2. One of the most, if not the most, important earth cycle we are affecting is the water cycle. Human bodies are made up of about 60% water. Water that is fit for consumption is the one thing we cannot live with out – something that is seldom given a second thought in the developed world. We just turn on the tap and out it comes. Yet, we have with great certainty (95%) increased the frequency and severity of drought or precipitation events in different areas of the globe (keeping in mind that no single event is attributable to human-induced changes).

3. The increase in carbon dioxide emissions caused by human’s activities were identified as one of the major influences on the rapid changes in earth’s systems. Furthermore, even if CO2 emissions were completely stopped, the inertia would continue to carry changes into the future. It is not as simple as a single consequence of increased CO2 concentrations in the atmosphere, such as warming temperatures, but also higher CO2 concentrations in the oceans causing acidification faster than species can adapt. This means that the livelihood of everyone who depends on the ocean is at increasing risk going into the future.

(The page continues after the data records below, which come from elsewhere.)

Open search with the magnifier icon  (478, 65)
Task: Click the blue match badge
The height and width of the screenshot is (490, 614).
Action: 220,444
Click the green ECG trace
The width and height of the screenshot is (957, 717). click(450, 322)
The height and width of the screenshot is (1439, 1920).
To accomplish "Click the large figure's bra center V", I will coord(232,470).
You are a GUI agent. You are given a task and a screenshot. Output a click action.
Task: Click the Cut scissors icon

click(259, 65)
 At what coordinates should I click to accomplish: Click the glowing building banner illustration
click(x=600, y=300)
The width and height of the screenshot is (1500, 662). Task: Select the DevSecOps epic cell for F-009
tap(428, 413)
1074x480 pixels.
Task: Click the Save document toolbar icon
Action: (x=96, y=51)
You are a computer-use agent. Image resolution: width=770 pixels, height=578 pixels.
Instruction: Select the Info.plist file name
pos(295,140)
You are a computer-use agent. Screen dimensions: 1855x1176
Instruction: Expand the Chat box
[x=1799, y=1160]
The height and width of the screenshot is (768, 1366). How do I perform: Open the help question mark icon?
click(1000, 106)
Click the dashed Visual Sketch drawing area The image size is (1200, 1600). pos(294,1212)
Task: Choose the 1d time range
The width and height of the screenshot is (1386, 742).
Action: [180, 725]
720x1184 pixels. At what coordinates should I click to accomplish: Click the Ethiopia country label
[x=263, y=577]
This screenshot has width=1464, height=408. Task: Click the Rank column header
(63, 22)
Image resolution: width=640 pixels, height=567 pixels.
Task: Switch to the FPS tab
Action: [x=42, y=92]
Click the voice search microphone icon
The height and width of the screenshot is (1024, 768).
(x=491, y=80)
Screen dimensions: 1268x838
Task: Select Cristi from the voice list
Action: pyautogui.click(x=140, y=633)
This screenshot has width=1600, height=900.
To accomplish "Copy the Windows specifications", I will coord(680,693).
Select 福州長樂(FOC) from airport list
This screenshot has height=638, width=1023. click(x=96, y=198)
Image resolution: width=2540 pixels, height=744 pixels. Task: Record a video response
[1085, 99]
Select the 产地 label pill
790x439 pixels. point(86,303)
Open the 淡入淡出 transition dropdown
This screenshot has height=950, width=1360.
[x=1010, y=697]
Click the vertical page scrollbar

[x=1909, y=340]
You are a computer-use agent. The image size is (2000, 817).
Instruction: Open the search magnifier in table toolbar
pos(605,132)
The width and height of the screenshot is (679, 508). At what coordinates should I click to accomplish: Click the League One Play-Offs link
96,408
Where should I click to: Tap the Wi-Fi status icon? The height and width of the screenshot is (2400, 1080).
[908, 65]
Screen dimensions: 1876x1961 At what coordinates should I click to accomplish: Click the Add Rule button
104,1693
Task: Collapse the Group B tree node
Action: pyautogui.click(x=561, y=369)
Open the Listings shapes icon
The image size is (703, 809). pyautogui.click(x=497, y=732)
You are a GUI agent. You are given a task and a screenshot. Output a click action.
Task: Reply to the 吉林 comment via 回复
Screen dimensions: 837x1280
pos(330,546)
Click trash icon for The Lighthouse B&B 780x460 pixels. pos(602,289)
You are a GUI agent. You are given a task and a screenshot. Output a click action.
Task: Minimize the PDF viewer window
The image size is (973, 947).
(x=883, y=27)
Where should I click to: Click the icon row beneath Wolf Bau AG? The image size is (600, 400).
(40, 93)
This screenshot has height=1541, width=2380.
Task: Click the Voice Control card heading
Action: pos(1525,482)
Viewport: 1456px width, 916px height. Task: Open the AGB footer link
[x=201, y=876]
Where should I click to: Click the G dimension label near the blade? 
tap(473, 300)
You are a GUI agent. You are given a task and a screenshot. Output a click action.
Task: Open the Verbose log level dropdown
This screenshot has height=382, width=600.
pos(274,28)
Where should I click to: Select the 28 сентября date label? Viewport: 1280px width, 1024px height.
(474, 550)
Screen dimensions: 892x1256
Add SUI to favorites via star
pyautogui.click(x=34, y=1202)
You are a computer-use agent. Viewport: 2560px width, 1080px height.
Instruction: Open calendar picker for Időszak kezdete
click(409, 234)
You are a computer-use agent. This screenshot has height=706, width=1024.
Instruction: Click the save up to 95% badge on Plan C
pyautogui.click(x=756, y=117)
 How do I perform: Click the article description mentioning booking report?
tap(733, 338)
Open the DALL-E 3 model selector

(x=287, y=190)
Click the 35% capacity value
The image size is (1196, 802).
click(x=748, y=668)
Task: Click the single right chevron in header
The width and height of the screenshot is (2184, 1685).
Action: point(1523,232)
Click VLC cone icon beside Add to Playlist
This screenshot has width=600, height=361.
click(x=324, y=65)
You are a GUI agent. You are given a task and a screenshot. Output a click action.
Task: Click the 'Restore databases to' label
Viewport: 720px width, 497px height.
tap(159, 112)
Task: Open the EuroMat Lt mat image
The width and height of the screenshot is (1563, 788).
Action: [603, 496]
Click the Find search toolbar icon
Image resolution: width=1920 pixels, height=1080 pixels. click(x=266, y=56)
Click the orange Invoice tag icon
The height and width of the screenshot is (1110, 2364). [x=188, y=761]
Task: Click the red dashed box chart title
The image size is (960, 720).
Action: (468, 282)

4. These are some indications that we will continue to exceed (mostly unidentified) resilience thresholds, where the systems we are influencing will no longer be able to self-correct. Populations of developing countries have thus far born the brunt of the consequences, with >95% of deaths related to natural disasters occurring in these locations (I do not know if this included earthquakes, or other things not related to climate/weather events).

So, with a 95% certainty that we can potentially have some control over the intensity and severity of future risks to much of the global population, why not try and do something to prevent and mitigate that risk? As a disease ecologist, it is clear to me that the cost of preventative action (e.g. vaccines) is substantially less than trying to manage the likely severe consequences (e.g. disease outbreak).